We concentrate on the western part of the Corralero plain, west of the Corralero lagoon, where the topography is relatively low (< 6 m high a.m.s.l.) and could have experienced the effects of the 1787 great tsunami, being located approximately half way of the estimated near-trench earthquake rupture8 (Fig. 1b). Moreover, the western sector of the Corralero plain has not been affected by local agriculture and other human activities, minimizing the effects of anthropogenic disturbance and uncertainties in the search of tsunami deposits and signs of seismic activity.


Historical records of the 1537 and 1787 earthquakes and tsunamis

11 November 1537 earthquake and tsunami

The sixteenth century in Mexico set the fall of the Aztec Empire and of the process of conquest and evangelization by the Spaniards. In this context, the existing documents of the time are of two types: codices with iconographic, and chronic representations, mainly written by friars. The fall of Tenochtitlan occurred in the year 1521, in 1524 the first Franciscan friars arrived in the New Spain (Mexico), followed by the Dominicans in 1526 and the first Augustinians in 153316. Although García Acosta and Suárez Reynoso17 list a series of pre-Hispanic earthquakes, the first ones that occurred in colonial times, prior to the earthquake in question (1537), are the 1523, 1530, 1532, and 1533 events.

Tsunami reports by the beginning of the sixteenth century in Mexico are even scarcer due to the fact that Spanish settlements in the coastal zone did not become consolidated due, among others, to communication problems and weather conditions. The earthquake of 11 November 1537 can be considered the first for which there is a historic record, although doubtful, and of a tsunami.

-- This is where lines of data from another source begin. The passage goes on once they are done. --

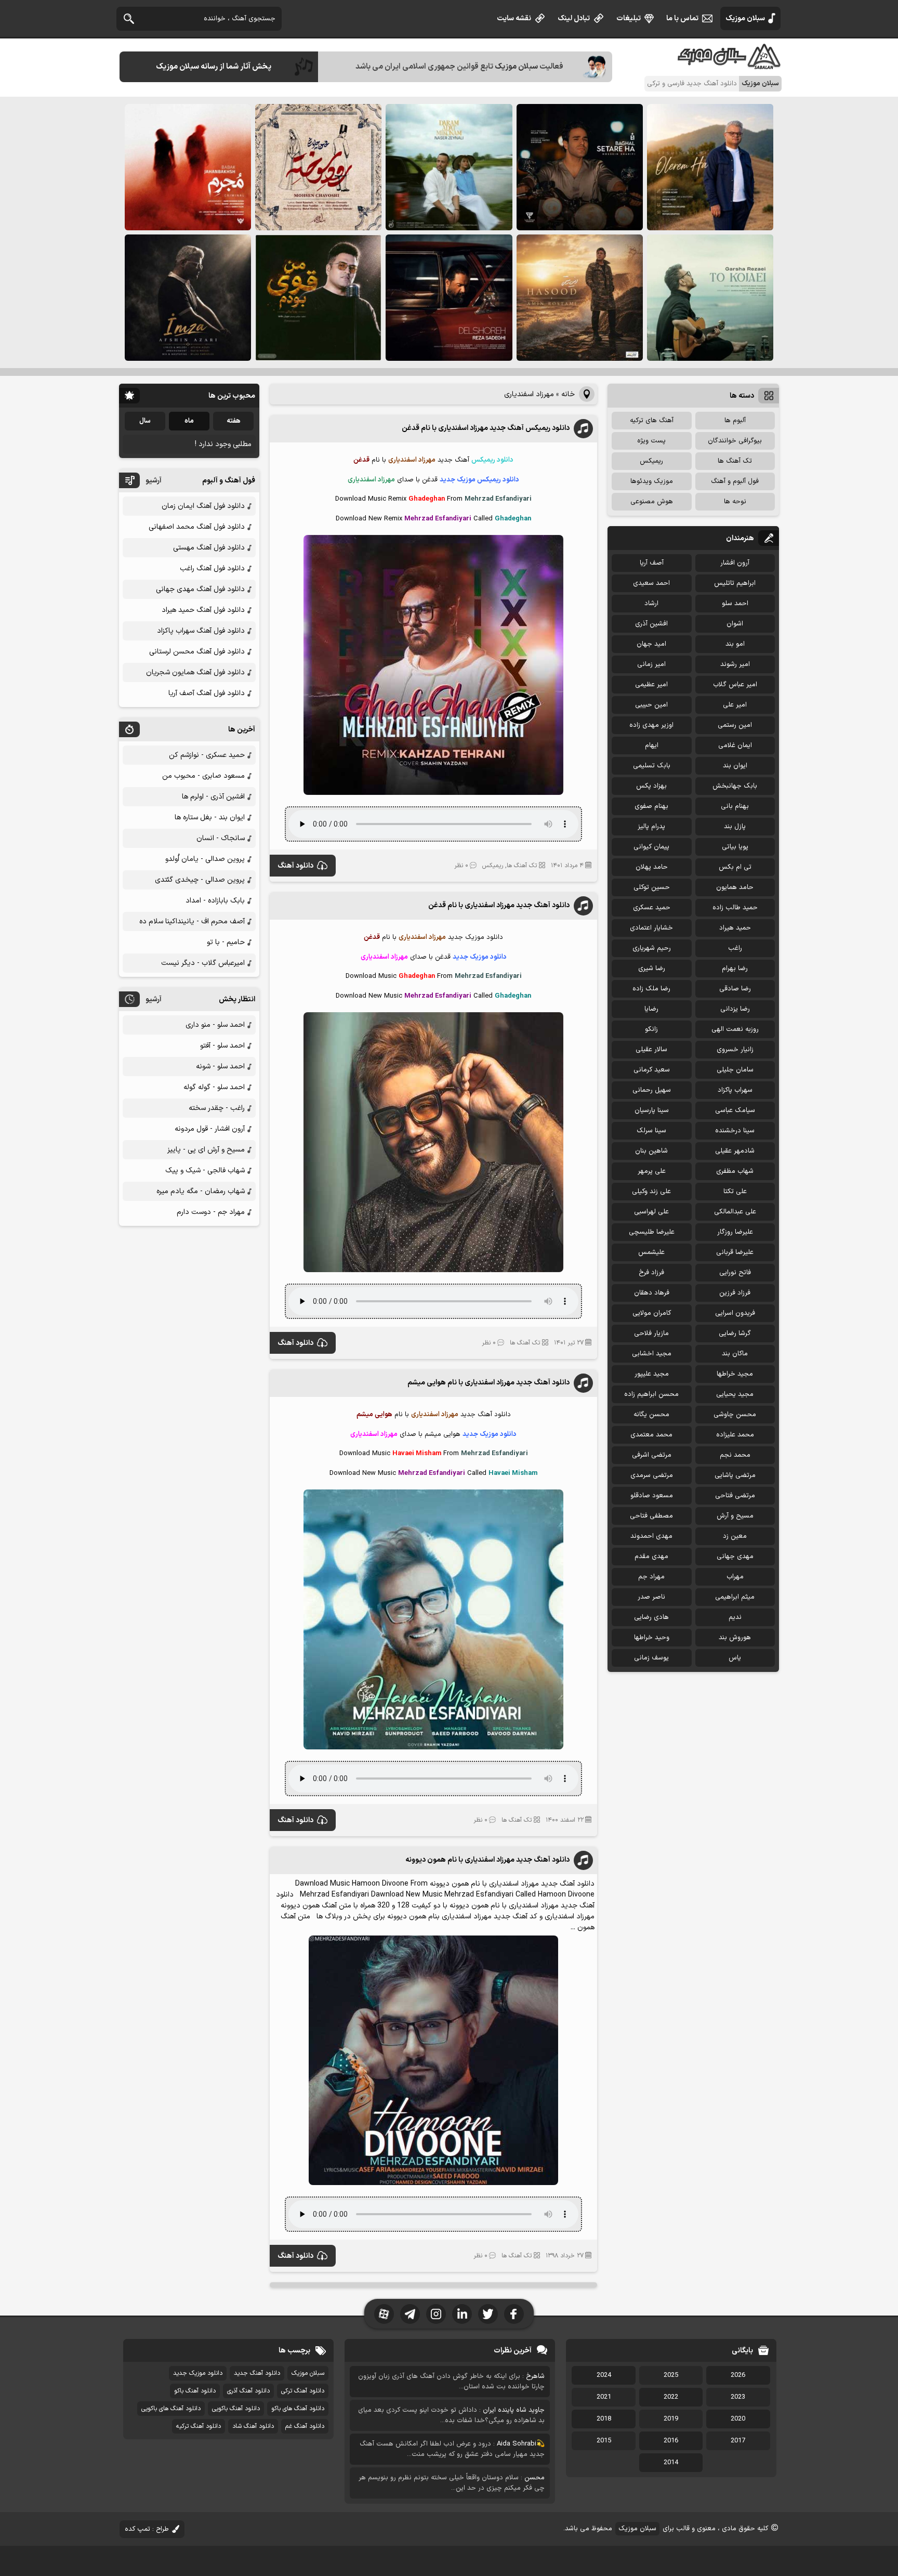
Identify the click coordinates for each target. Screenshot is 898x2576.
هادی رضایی (651, 1617)
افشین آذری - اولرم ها (213, 796)
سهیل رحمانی (651, 1090)
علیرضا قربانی (735, 1252)
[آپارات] (384, 2314)
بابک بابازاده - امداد (215, 900)
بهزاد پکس (651, 786)
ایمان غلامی (735, 745)
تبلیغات (628, 18)
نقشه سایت (514, 18)
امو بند (735, 644)
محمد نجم (735, 1455)
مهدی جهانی (735, 1556)
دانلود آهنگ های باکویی (171, 2408)
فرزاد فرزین (734, 1293)
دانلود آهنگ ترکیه (198, 2426)
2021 (604, 2397)
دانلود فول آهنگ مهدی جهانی (200, 589)
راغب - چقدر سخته (217, 1108)
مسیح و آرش (735, 1516)
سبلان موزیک (745, 18)
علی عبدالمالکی (735, 1212)
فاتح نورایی (735, 1272)
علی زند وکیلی (651, 1191)
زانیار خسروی (735, 1049)
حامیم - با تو (226, 942)
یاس (735, 1658)
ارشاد (651, 603)
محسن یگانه (651, 1414)
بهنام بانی (735, 806)
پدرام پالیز (651, 826)
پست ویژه (651, 441)
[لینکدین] (462, 2314)
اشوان (735, 624)
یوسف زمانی (651, 1658)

It is also the first recorded, since the arrival of the Spanish, which mentions damage on the coast of the Mexican Pacific, so it could also be considered the first subduction earthquake reported of the colonial era.

The earthquake of 1537 is mentioned both in codices and in some chronicles. Kingsborough18 published both the codices’ images (Supplementary Information 1) and the paleography of his notes: "This year Six Houses and from 1537, the africans in Mexico City wanted to rise up […] The star was smoking and there was an earthquake, the greatest of which I (Pedro de los Ríos, Dominican monk) have seen, although I have seen many from these parts.” From the Augustinian chronicle, we now know the exact date on which the earthquake occurred and we have the description of its effects, at least in the region corresponding to the province served by the Chilapa-Tlapa monasteries. Grijalva’s work16, written approximately in the year 1628, very much takes the description of the effects of the earthquake from a manuscript written by Fray Agustín de Coruña “History of the spiritual conquest of those regions”, and of which he records their existence (p. 509). From Grijalva's description16, we know that: the church and the fence of the garden totally collapsed; the tremors were continuous, and there were mudslides and mudflows in the Sierra Madre del Sur, and landslides that were flown by streams and rivers. The report of the tsunami on the coasts of Mexico appears in the Table of Tsunamis Caused by Earthquakes in the Pacific Region Except near Japan19, pointing that it was produced by an earthquake in Mexico, and it is conclusive when mentioning the damage in the coastal region of Mexico. However, Iida et al.20 mistakenly recorded a source in the Chilean tsunamigenic zone (Q). Thus, this is the reason why the tsunami is not Trans-Pacific, but it was generated in the Guerrero-Oaxaca area of Mexico. Finally, Soloviev and Go21 located the earthquake epicentre in Mexico, and the tsunami on the coast of Mexico, although they rate it as questionable, that does not exclude that it did occur. Therefore, the mistake made on wrongly locating the tsunami source in Chile made some authors doubt on the reliability of the information. In neither case, the original source of information is recorded.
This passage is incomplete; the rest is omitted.